Number, Numbers, Numbers

With the use of technology today, there are no excuses for not knowing every single bit of information about how your business functions. But it is true that some numbers are greater than others. Let’s have a look at some of the business numbers that every business should have at hand:

Bank Account Balance

It is no wonder that the saying “Cash is King” is so common amongst small business literature. This is because it is true. Having cash in the bank can provide for so many things like growth, new assets, keeping creditors at bay. But it is also the number one thing that keeps small business owners awake at night. That being said, it is the easiest number to have at hand just by logging in to your internet banking suite or if you are on Xero you will have this front and square on your dashboard.

Trade Debtors

Running an Accounts Receivable report from your accounting package should be all it takes to get the numbers of who owes you money. Make sure that your business has a strategy on when it will send out invoices but just as importantly, how you are going to get that money in the bank. Using 30 day terms is suitable for some businesses but it can be a noose for others. You want this number to be high (as it means there are lots of sales) but also to go up and down quickly meaning that you collect quickly too!

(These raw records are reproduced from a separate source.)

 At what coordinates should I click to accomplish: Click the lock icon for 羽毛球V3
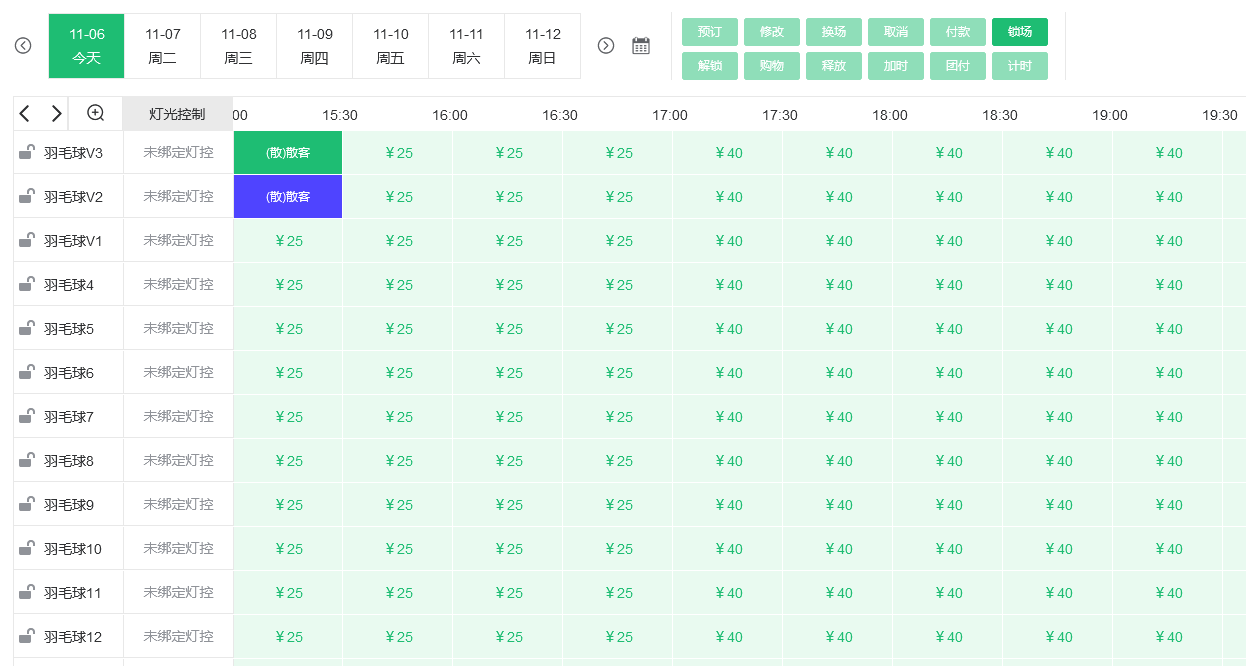pos(27,152)
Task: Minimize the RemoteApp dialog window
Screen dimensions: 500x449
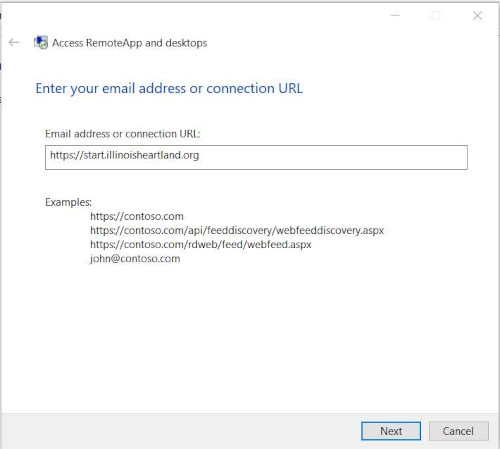Action: click(x=395, y=15)
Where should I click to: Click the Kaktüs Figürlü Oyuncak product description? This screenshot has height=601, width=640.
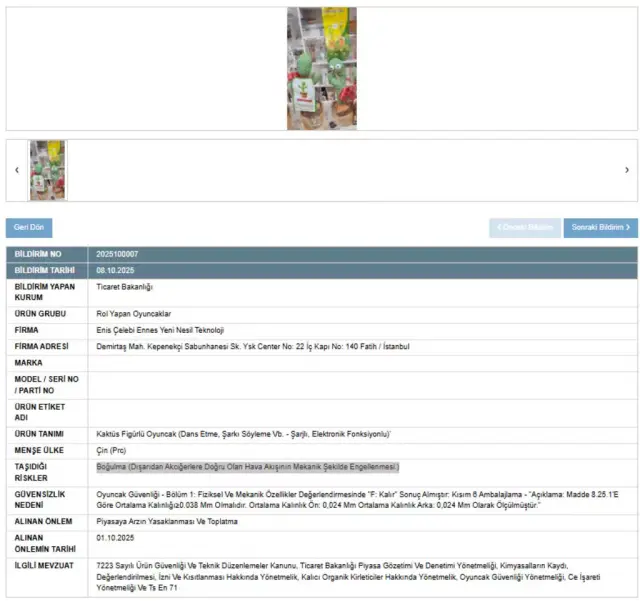(x=243, y=434)
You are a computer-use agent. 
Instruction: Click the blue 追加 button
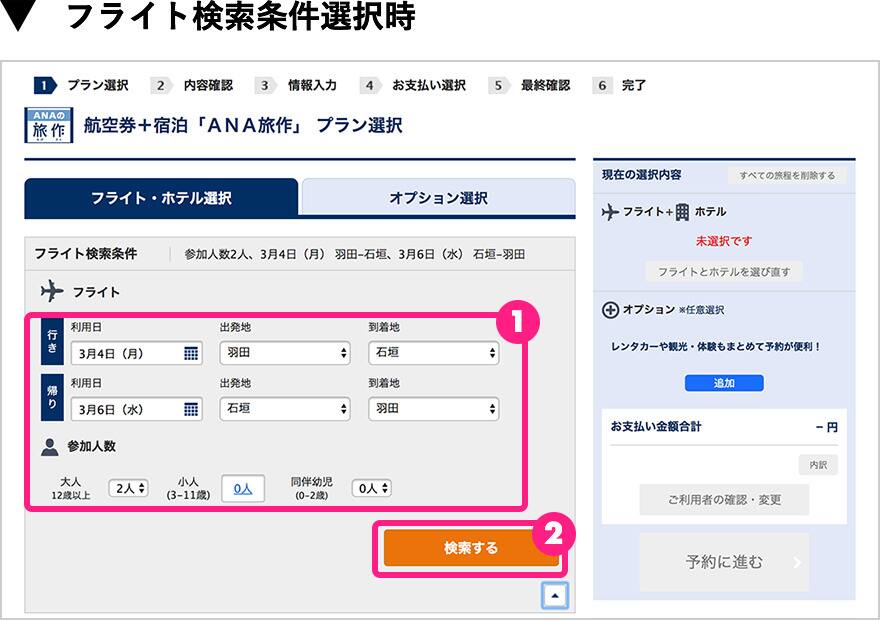tap(724, 383)
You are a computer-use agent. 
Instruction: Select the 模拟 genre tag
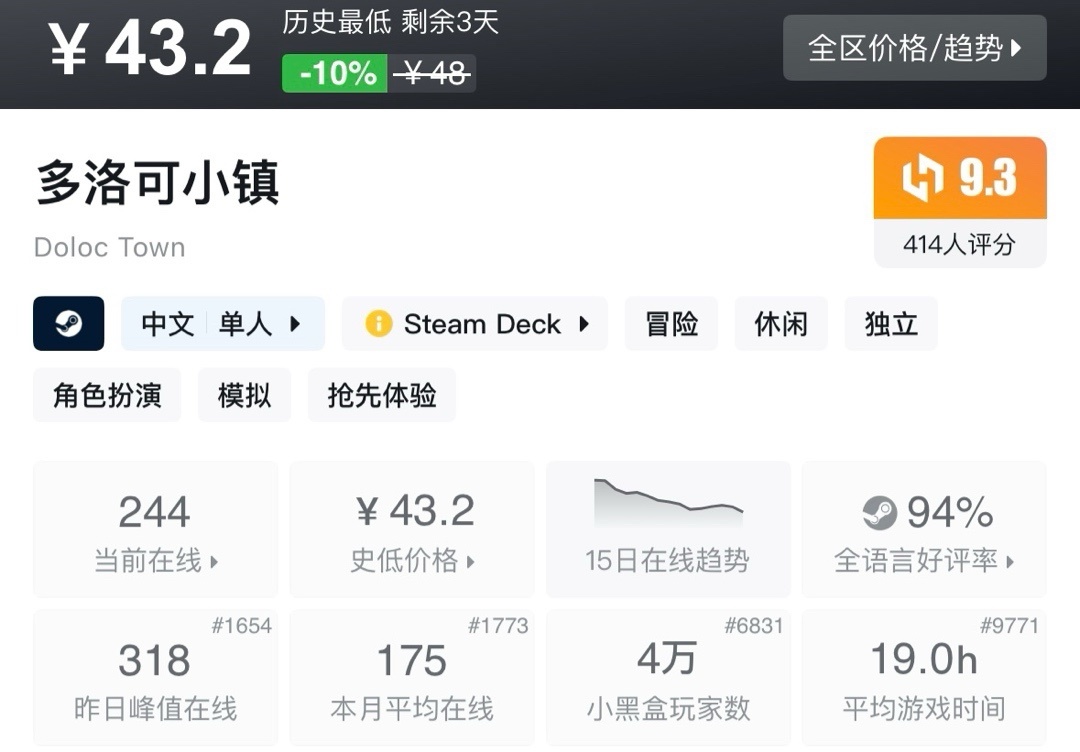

Wages (and Superannuation) Payable

There is no other number that can impact your business quite like unpaid wages or superannuation. Most Employees work hard to earn their pay check and in return they put their trust in their employer to pay their wages, taxes as well as their superannuation benefits. But if these amounts remain unpaid they can also cause the biggest headache for business owners. Fair Work Australia and the Tax Office as well as other organisations may take outstanding employee obligations above other debts such as GST because of the direct impact on the employees.

Product Gross Profit

Can you clearly work out how much it costs you to sell one item? Take a café for example. They sell one cup of coffee for $4. Let’s assume that the cup, coffee, milk, and sugar costs them $1.50 making $2.50 gross profit per cup. Knowing this, the café can determine how many cups they need to sell in order to make a net profit after other expenses such as wages, rent, rates etc are taken into consideration. This same calculation can be done for any business including the service industry.

Customer Numbers

How many customers do you have? What is the average sale to a customer? How often does a customer buy from you? Being able to increase just one of these numbers will ultimately make your business grow. The best way to keep track of this is to use a Customer Relationship Manager (CRM) or Point of Sale (POS) that also integrates with your accounting package. Using customer loyalty programs and customer surveys is also another great way to keep track of who buys your product or service.